**Data excerpts:**
+--
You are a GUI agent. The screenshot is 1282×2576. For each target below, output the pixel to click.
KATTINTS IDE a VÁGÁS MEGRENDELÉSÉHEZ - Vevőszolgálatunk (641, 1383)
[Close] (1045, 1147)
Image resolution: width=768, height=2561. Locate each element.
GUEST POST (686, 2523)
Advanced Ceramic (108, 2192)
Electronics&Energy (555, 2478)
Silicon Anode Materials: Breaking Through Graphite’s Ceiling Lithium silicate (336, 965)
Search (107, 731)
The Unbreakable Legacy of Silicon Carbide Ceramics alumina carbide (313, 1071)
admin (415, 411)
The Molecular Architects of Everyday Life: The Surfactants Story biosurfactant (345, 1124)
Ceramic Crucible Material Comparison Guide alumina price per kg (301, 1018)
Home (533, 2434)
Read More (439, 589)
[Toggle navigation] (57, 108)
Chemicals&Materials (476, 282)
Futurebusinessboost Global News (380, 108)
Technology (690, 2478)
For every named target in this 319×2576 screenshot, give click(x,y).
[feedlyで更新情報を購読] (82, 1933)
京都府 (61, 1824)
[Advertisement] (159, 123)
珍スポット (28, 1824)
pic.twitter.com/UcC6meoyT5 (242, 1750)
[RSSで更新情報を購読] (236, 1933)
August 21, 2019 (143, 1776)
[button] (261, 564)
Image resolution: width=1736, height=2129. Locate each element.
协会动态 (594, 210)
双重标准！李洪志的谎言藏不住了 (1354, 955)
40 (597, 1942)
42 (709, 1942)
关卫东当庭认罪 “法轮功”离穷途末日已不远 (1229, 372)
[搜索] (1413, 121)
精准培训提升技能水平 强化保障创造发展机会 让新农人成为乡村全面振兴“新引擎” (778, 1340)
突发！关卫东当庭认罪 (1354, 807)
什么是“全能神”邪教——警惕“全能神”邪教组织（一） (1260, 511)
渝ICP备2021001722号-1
+--
**WORK INSTRUCTIONS:** Go over the data and return every line that includes the word "height".

**SOLVED PROBLEM:**
Image resolution: width=768, height=2561. Locate each element.
Image resolution: width=1736, height=2129. Locate each element.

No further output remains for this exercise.